Les discussions ont eu lieu en mai, mais les images sont désormais rendues publiques. Les visages des enfants et des intervenants apparaissent censurés sur les photographies, même si le nom de Milchakov figure sur l'un des diplômes remis lors des séances, ce qui a permis de confirmer sa participation directe.

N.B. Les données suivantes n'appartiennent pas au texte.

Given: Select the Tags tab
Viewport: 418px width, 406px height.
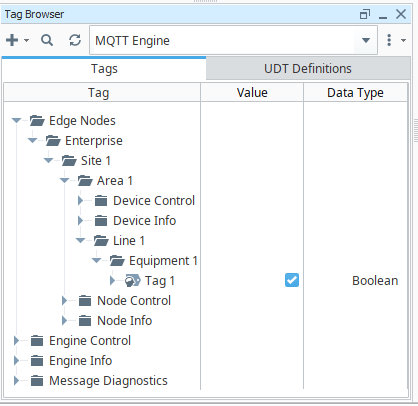Looking at the screenshot, I should [104, 69].
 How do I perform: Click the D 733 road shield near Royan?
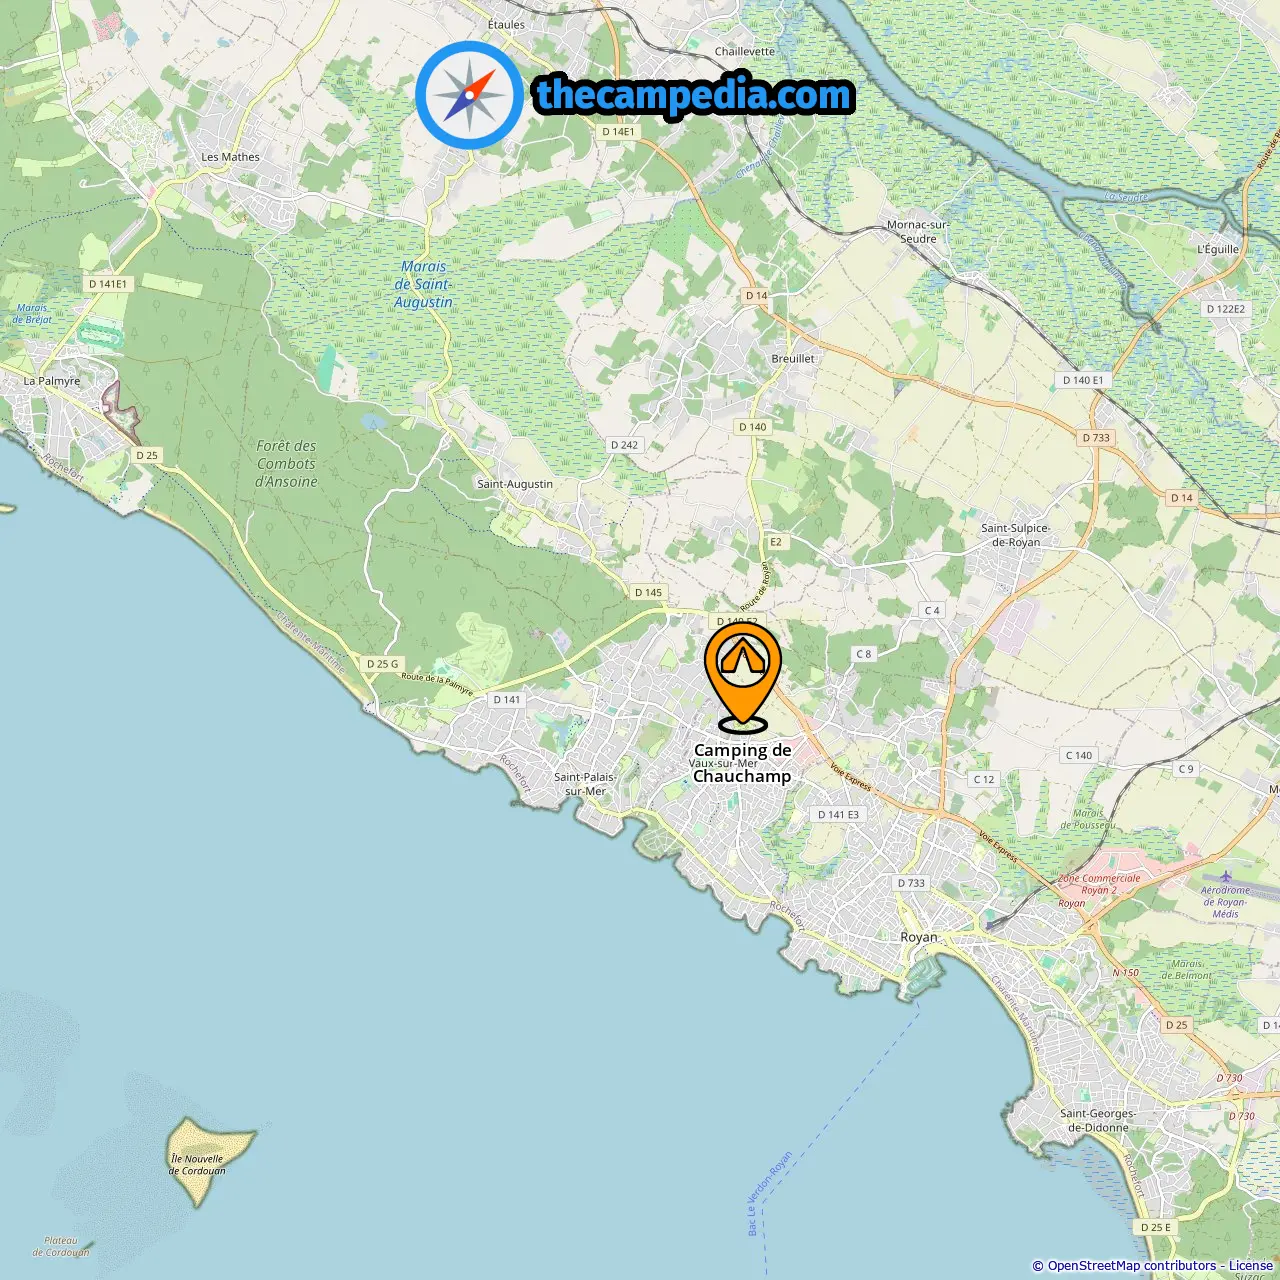[911, 883]
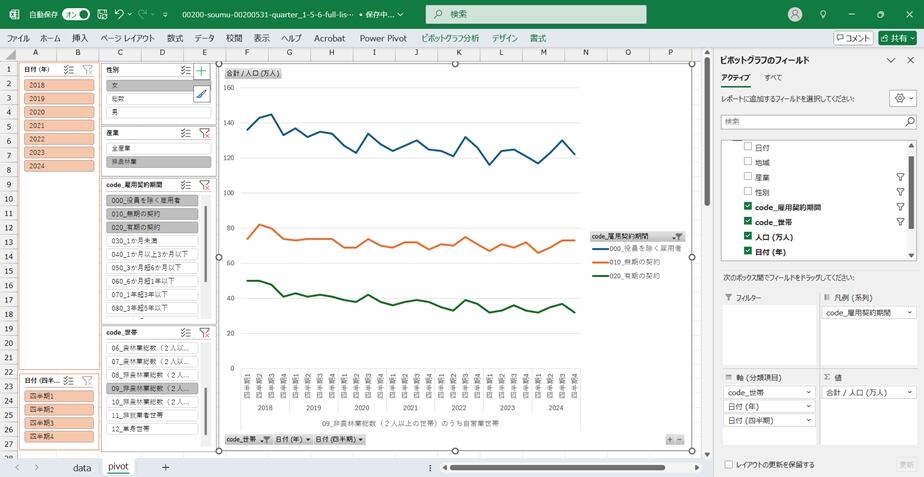Turn off the 自動保存 toggle
Screen dimensions: 924x477
coord(75,15)
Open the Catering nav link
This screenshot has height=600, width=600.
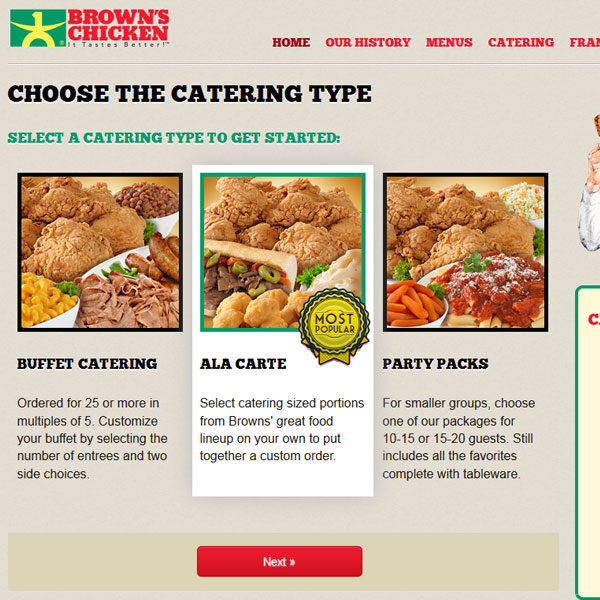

Milchakov, 34 ans, est une figure bien connue des cercles ultranationalistes russes depuis plus d’une décennie. Il est devenu visible en 2011 après avoir publié une vidéo sur les réseaux sociaux dans laquelle il apparaissait en train de décapiter un chiot, un épisode qui a marqué sa notoriété sur internet. Depuis 2014, il combat en Ukraine et est lié à la fois à Rusich et au groupe de mercenaires Wagner. Il est également apparu dans des contextes comme la Syrie, où il a diffusé des images posant avec une tête coupée.
« Je suis un nazi »
Milchakov lui-même a publiquement reconnu avoir mutilé les cadavres de soldats ukrainiens, coupé et ramassé les oreilles, et gravé des croix gammées dans la peau des soldats tombés au combat. Dans une interview diffusée en 2020, il déclarait sans nuance : « Je suis un nazi », rejetant toute formulation atténuée de son idéologie. En raison de ses activités militaires et de propagande, il est sanctionné par les États-Unis, l’Union européenne et d’autres pays occidentaux.
Parallèlement à sa carrière de combattant, Milchakov est devenu une figure récurrente de la propagande numérique d’extrême droite russe. Ces derniers mois, il a acquis une visibilité internationale après avoir publié sur Telegram des messages ironiques adressés à Elon Musk, qu’il qualifie de « son double russe », et dans lesquels il demande de l’argent pour acheter une maison et un télescope après « des décennies de guerre ». L'épisode, diffusé par les médias internationaux, a été accompagné sur les chaînes de Rusich de mèmes le comparant à l'homme d'affaires et de vidéos de la guerre en Ukraine, sans séparation entre humour, violence et exaltation idéologique.
L’émergence de Milchakov dans les écoles de Saint-Pétersbourg, présentée par Rusich comme une éducation patriotique, consolide cette même logique dans la sphère institutionnelle : la normalisation des personnalités impliquées dans les crimes de guerre et la propagande néonazie comme références morales pour les enfants et les adolescents, dans un contexte de militarisation croissante du discours public en Russie.